C4 not used in Altantuya’s murder?

SHAH ALAM, 24 June: A Federal Court here today heard that the explosives used to murder Mongolian national Altantuya Shaariibuu were not of ‘C4’.

According to the Malaysiakini report, Deputy Public Prosecutor Manoj Kurup, who assisted Abdul Majid, said the substances found at the crime scene were of pentaerythritol tetranitrate (PETN) and Research Department explosives (RDX).


Asked why the Court of the Appeal judgment used the word “C4”, Tun Abdul Majid replied: “They (judges) didn’t read the records, they read the newspapers”.

Tun Abdul Majid blamed the media for widely reporting that the explosives used to murder Altantuya was C4.

“We never said the explosives used were C4, but from day one, they have been saying C4,” he said.

Abdul Majid said that the UTK (special action unit) never used C4, but the accused may have used any form of explosives as a result of their training.

The hearing was carried out on the appeal against the acquittal of Chief Inspector Azilah Hadri and Corporal Sirul Azhar Umar for the murder of the Mongolian woman.

The Court of Appeal, on August 23, 2013, acquitted Azilah and Sirul Azhar of the charge of murdering Altantuya after unanimously allowing their appeal and amending the death sentence decided by the Shah Alam High Court in 2009.

They were found guilty of murdering Altantuya, 28, at Mukim Bukit Raja in Shah Alam between 10.00 pm on October 19 and 1.00 am on October 20, 2006, and it was believed that they used C4 explosives.

Altantuya’s murder is linked with the scandal of purchasing Scorpene submarines by the Malaysian Government from France, involving a commission of over RM500 million.

Collected data
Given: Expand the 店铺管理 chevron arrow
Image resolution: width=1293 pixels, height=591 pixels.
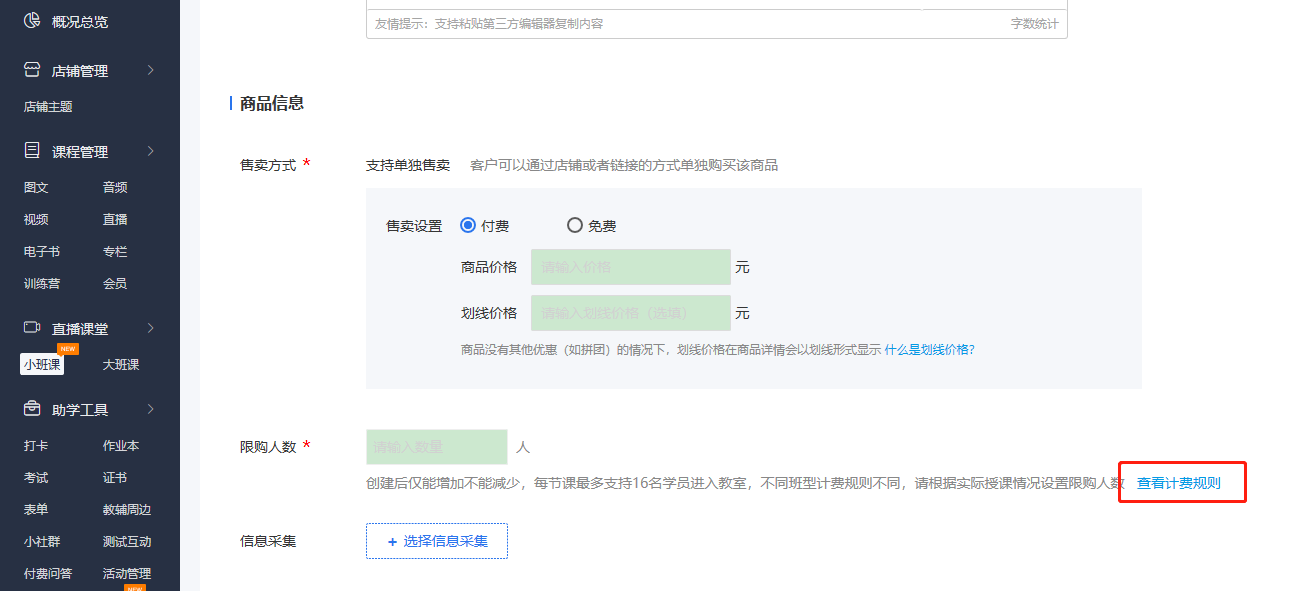Looking at the screenshot, I should click(150, 70).
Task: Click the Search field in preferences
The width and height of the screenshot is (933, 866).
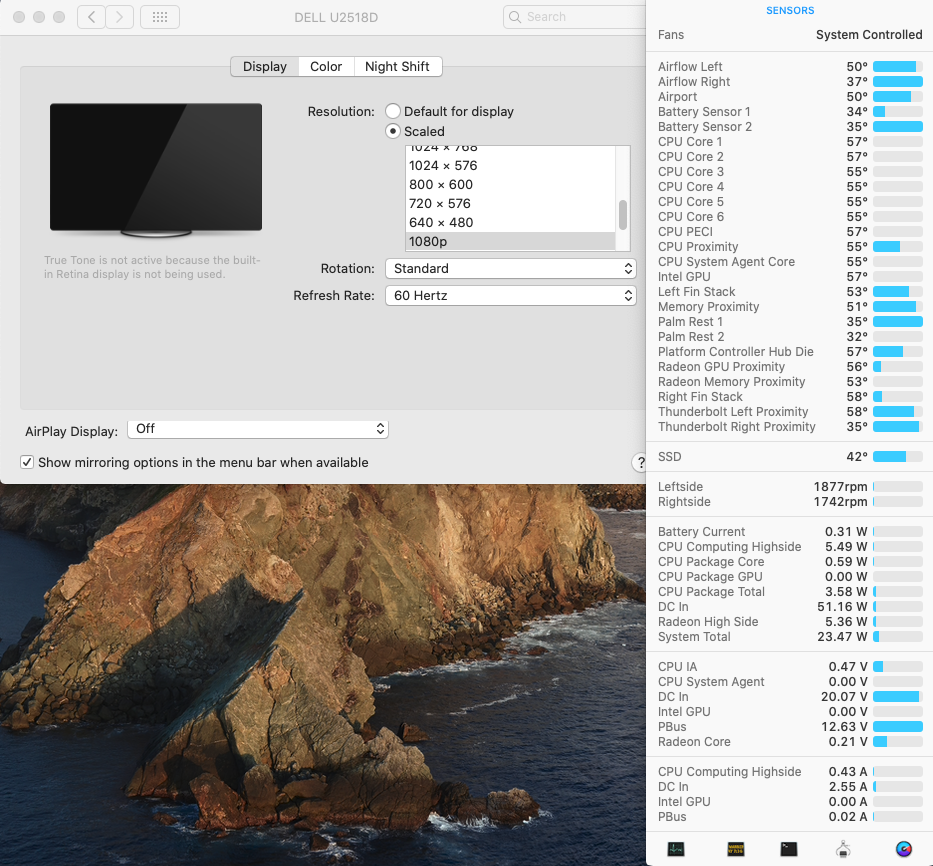Action: [575, 17]
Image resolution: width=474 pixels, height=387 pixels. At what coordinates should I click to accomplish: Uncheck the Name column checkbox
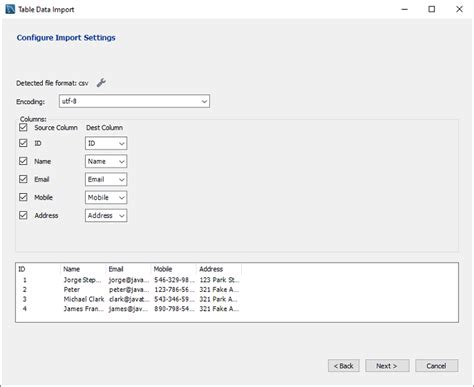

> [ACTIVITY 1] Reproduce the Altantuya article word for word, starting with "C4 not used" and going on through "Department explosives (RDX).".
> [ACTIVITY 2] In the Altantuya article, which substances did Deputy Public Prosecutor Manoj Kurup say were found at the crime scene?

> [WRITTEN ANSWER 1]
C4 not used in Altantuya’s murder?

SHAH ALAM, 24 June: A Federal Court here today heard that the explosives used to murder Mongolian national Altantuya Shaariibuu were not of ‘C4’.

According to the Malaysiakini report, Deputy Public Prosecutor Manoj Kurup, who assisted Abdul Majid, said the substances found at the crime scene were of pentaerythritol tetranitrate (PETN) and Research Department explosives (RDX).

> [WRITTEN ANSWER 2] Pentaerythritol tetranitrate (PETN) and Research Department explosives (RDX).